## Saved data entries:
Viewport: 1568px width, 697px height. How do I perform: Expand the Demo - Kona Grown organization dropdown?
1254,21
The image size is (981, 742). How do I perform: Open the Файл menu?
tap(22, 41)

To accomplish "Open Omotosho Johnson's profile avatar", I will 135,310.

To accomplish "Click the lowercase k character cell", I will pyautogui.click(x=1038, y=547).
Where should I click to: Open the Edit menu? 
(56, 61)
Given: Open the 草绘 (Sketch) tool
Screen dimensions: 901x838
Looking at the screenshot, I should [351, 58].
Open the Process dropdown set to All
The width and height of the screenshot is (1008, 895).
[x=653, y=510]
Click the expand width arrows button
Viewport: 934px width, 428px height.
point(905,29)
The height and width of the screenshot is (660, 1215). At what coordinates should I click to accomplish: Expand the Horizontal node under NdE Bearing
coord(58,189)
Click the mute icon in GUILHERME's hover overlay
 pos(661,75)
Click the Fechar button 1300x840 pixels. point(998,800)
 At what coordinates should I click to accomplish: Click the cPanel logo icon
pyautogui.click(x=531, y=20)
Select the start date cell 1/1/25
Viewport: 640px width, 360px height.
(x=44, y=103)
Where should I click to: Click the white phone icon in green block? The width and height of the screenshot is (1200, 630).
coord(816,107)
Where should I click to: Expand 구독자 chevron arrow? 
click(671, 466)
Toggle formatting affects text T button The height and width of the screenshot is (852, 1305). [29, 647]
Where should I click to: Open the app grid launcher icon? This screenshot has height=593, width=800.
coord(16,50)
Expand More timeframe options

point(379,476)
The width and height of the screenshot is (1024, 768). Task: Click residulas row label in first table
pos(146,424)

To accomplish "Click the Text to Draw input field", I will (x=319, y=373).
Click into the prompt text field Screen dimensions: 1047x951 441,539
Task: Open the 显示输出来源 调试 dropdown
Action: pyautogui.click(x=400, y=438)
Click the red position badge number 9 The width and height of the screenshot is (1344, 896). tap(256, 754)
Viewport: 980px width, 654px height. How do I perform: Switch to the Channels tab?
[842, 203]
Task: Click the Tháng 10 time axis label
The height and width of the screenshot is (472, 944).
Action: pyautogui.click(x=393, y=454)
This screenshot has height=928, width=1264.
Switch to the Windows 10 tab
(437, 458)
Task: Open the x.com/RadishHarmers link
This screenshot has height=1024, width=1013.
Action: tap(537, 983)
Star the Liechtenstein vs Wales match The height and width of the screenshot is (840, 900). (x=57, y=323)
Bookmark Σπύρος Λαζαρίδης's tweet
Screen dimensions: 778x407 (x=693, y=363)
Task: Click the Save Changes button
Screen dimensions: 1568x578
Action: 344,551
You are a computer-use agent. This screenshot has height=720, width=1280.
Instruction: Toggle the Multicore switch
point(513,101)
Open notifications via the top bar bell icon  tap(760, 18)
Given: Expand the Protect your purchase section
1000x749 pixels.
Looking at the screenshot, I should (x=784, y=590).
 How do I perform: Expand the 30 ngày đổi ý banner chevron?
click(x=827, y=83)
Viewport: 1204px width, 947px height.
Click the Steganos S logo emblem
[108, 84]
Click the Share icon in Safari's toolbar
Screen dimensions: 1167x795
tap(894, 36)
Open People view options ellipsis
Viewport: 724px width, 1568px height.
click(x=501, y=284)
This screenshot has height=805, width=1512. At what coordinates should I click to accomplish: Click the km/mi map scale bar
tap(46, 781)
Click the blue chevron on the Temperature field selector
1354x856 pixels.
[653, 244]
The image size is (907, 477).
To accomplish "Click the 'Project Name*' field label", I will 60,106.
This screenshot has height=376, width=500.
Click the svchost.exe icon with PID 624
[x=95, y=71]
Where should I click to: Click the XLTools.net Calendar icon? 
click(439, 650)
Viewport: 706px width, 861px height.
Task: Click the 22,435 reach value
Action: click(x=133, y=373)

## Task:
Reproduce each line from the data that has "button" in it.

## Result for this exercise:
Click the expand width arrows button
Click the Fechar button 1300x840 pixels. point(998,800)
Toggle formatting affects text T button The height and width of the screenshot is (852, 1305). [29, 647]
Task: Click the Save Changes button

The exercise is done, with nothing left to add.